• _SUPPLIED MATERIAL_:
----------------------------------------
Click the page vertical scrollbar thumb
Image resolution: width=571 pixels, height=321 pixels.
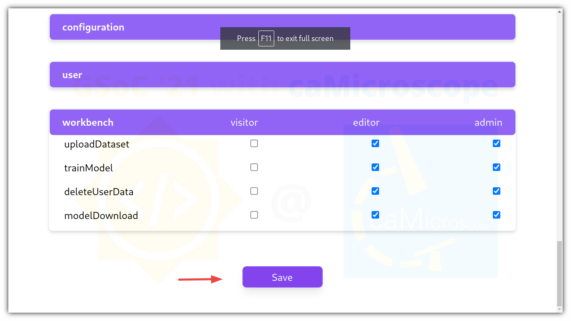[560, 274]
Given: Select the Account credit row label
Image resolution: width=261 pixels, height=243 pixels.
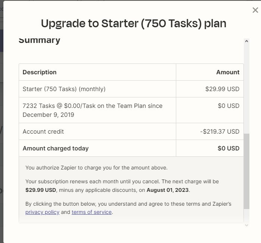Looking at the screenshot, I should [43, 131].

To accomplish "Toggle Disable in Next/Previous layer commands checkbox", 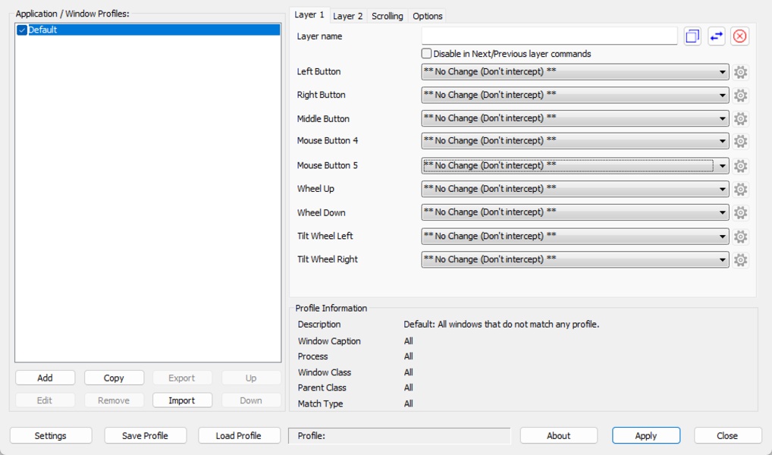I will point(427,53).
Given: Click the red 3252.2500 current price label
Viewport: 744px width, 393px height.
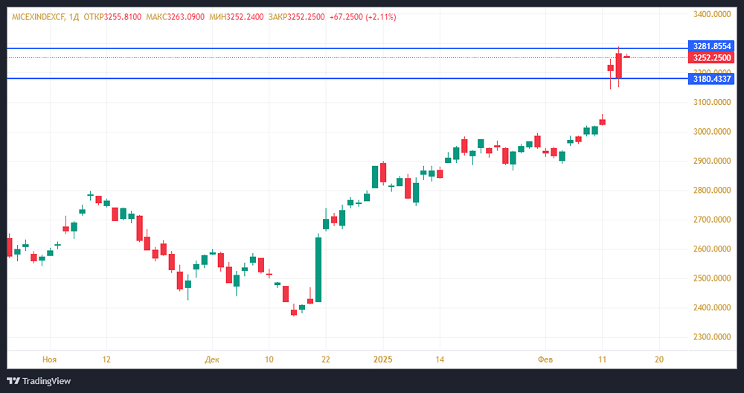Looking at the screenshot, I should coord(712,57).
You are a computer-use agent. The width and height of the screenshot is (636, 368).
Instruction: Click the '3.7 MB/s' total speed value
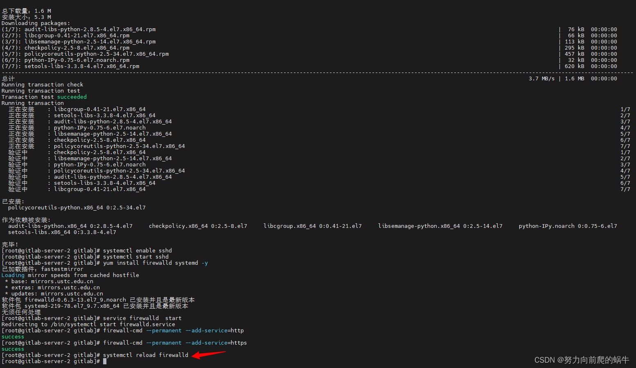(542, 79)
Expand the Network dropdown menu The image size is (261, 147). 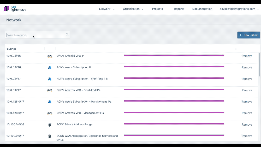(x=106, y=9)
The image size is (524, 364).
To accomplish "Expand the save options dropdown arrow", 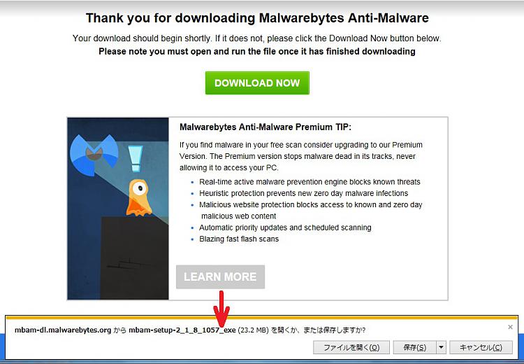I will pos(441,348).
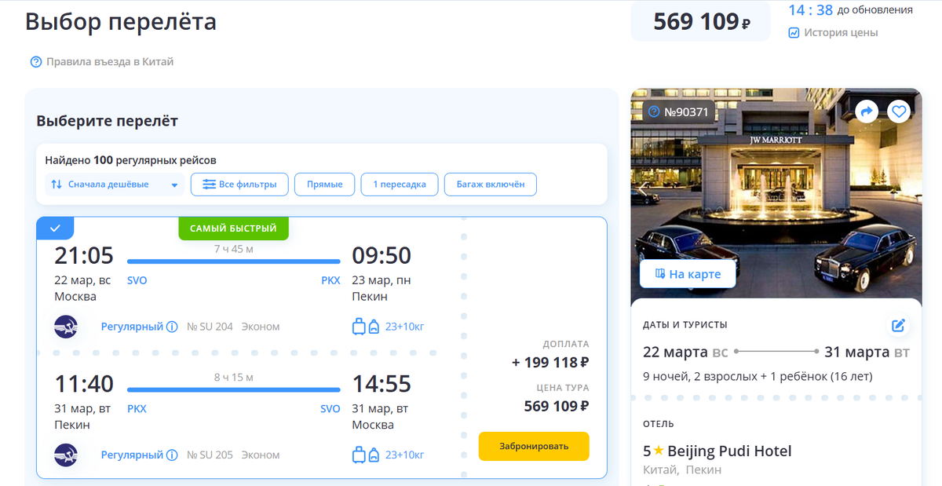Add hotel to favorites with heart icon

(x=899, y=112)
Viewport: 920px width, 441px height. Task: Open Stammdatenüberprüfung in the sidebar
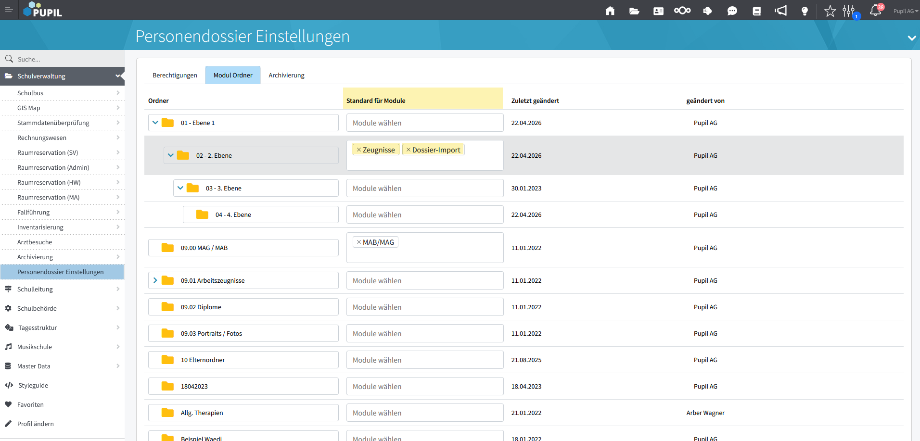[53, 123]
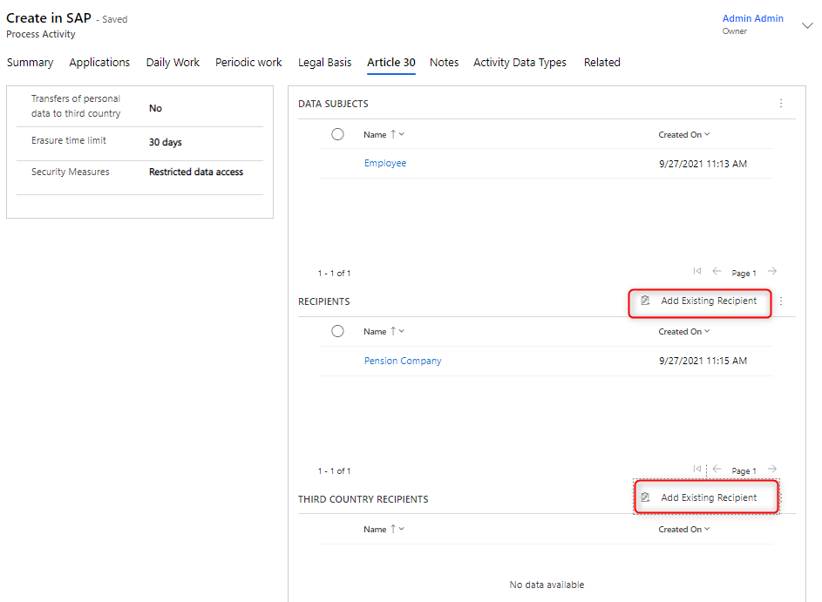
----------------------------------------
• _TASK INSTRUCTIONS_: Determine how many lines of the material include the string "label", and give only the resulting number.

• _TASK RESULT_: 2